- **Exercise data**

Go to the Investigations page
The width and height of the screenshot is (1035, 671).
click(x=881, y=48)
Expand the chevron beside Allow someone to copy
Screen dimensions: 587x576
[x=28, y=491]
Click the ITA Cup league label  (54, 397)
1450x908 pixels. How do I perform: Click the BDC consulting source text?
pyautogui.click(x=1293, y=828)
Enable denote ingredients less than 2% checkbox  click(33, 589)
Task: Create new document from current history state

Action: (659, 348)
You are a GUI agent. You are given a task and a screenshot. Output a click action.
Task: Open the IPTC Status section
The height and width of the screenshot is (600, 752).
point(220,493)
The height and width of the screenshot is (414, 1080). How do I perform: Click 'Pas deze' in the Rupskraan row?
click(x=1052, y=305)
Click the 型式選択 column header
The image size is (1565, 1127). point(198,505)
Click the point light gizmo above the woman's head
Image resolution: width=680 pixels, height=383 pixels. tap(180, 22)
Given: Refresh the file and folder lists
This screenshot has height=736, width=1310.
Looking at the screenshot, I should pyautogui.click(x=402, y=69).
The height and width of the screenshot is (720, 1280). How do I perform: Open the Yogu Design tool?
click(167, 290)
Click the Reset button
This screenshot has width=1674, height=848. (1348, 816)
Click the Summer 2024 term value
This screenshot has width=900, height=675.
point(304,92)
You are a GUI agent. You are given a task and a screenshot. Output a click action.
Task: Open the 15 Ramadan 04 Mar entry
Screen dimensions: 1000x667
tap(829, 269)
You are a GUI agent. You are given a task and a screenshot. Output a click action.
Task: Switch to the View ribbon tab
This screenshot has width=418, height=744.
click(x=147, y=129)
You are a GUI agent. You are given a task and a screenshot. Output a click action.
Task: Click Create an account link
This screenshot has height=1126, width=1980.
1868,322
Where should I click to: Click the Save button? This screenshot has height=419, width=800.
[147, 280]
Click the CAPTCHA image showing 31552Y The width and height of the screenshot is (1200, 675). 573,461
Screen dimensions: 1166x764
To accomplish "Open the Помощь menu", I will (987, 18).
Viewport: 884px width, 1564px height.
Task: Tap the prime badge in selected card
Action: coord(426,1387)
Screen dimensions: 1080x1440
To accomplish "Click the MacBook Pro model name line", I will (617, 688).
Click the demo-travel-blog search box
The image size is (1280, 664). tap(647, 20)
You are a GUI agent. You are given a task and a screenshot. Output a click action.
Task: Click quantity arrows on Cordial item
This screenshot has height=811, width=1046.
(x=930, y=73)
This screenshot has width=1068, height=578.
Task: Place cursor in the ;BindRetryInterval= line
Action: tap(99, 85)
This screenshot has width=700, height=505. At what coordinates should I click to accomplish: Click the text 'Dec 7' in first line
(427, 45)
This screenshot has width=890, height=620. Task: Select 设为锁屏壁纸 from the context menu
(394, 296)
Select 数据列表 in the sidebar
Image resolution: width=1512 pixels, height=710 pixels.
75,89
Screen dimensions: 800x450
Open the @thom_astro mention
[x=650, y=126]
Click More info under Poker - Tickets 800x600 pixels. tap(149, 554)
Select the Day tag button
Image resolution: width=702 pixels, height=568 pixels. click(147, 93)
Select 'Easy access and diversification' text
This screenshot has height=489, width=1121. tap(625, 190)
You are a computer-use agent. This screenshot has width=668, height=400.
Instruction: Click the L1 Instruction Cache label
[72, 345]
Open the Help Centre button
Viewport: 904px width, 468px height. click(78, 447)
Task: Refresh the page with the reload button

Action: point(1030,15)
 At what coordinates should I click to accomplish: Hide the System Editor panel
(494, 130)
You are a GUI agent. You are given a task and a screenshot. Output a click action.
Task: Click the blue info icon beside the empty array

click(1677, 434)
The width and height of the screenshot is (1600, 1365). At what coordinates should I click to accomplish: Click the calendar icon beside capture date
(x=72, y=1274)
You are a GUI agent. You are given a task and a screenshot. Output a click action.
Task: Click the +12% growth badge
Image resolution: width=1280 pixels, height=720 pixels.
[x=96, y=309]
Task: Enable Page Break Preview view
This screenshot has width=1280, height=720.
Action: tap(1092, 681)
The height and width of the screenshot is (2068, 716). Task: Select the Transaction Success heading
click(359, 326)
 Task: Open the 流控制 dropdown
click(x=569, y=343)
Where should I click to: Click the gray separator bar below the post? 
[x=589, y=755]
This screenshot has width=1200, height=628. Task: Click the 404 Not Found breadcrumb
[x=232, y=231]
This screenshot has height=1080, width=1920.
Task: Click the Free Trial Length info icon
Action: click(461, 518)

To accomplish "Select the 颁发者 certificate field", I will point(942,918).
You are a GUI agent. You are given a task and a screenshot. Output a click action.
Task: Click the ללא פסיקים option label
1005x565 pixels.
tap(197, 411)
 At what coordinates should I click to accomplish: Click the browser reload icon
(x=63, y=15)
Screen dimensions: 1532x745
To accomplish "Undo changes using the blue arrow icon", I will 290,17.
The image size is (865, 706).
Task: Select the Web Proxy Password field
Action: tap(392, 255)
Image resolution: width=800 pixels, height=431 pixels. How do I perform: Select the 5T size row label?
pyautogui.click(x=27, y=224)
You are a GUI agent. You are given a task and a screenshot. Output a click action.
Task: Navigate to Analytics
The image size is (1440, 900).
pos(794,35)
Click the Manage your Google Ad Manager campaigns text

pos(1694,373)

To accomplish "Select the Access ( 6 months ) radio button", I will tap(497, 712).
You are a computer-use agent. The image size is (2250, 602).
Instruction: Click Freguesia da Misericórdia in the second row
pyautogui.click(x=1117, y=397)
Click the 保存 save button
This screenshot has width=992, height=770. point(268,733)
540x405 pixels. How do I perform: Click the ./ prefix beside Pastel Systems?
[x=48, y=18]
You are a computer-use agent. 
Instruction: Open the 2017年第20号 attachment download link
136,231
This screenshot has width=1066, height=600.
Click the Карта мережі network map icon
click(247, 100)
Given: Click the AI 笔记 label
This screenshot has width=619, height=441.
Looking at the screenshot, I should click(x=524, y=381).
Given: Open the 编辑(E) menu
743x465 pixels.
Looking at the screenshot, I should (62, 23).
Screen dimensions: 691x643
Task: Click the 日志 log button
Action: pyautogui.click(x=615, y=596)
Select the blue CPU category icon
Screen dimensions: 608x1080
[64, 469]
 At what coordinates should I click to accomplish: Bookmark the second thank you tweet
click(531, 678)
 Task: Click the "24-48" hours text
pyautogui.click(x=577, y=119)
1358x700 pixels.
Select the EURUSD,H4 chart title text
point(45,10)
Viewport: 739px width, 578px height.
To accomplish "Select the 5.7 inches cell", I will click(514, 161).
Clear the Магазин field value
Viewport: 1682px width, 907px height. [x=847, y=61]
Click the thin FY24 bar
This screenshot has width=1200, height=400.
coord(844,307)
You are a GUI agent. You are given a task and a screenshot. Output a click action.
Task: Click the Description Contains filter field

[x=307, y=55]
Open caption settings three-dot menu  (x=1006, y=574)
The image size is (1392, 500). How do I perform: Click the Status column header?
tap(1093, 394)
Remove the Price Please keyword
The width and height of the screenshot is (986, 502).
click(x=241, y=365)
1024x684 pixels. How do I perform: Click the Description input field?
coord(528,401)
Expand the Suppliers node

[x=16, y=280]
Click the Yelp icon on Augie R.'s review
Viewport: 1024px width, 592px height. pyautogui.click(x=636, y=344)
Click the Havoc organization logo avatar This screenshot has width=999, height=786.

- **Work required**
The answer must consist of every line above that contains the word "computer".

- **Written reply**
You are a computer-use agent. This screenshot has width=668, height=400.
You are a computer-use agent. The image size is (2250, 602).
You are a computer-use agent. 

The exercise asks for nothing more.